:: MATERIAL FOR THE TASK
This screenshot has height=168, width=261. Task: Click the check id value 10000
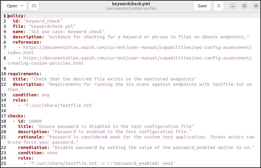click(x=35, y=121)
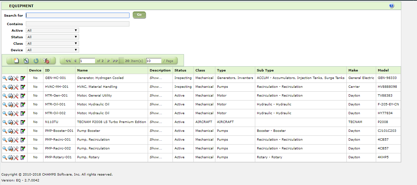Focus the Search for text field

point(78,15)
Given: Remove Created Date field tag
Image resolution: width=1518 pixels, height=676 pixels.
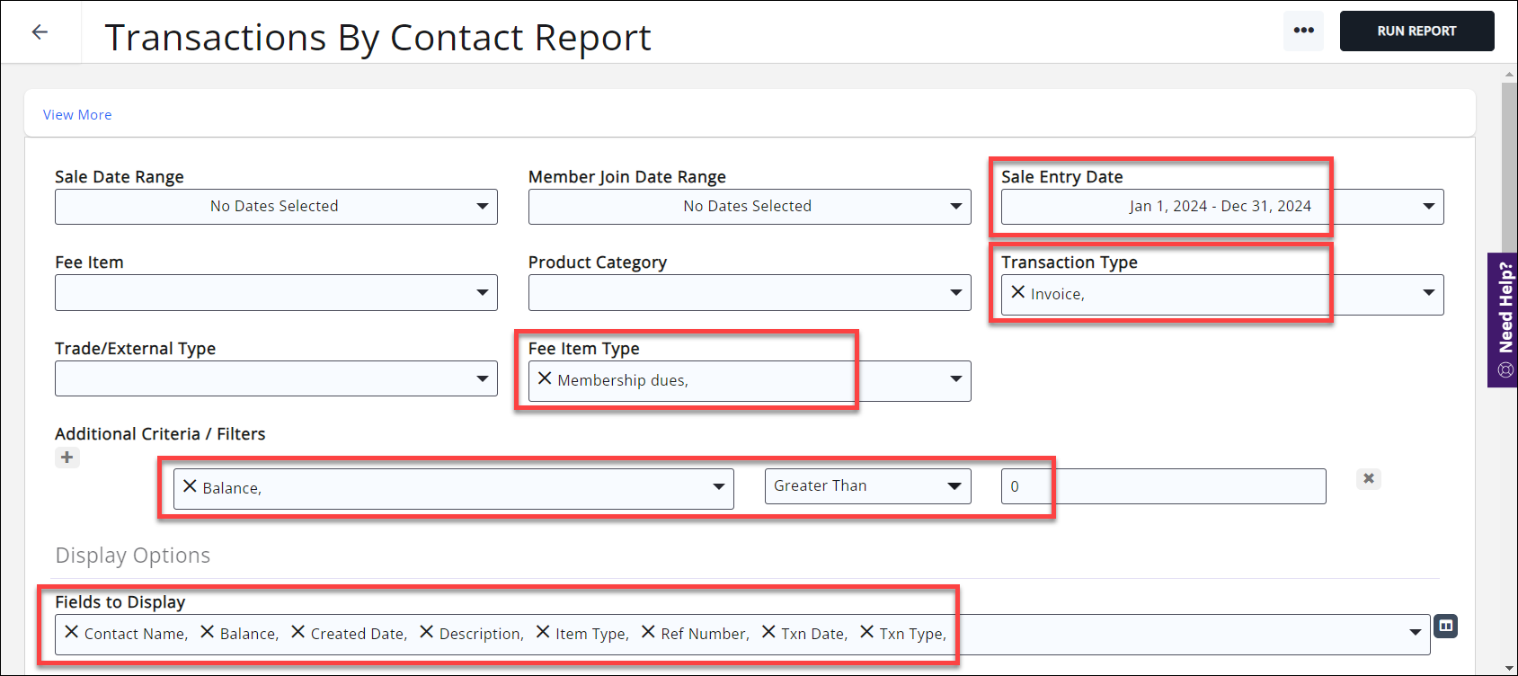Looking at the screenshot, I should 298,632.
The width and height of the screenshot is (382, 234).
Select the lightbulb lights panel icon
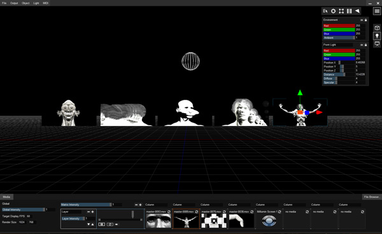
::::
# [DESCRIPTION OF THE TASK]
Each line above should be returned exactly as it stands, minus any pictures.

# [THE COMPLETED TASK]
This screenshot has height=168, width=261. Task: Click the check id value 10000
click(x=35, y=121)
Focus the Search for text field

point(78,15)
Given: Remove Created Date field tag
Image resolution: width=1518 pixels, height=676 pixels.
Looking at the screenshot, I should 298,632.
The width and height of the screenshot is (382, 234).
Select the lightbulb lights panel icon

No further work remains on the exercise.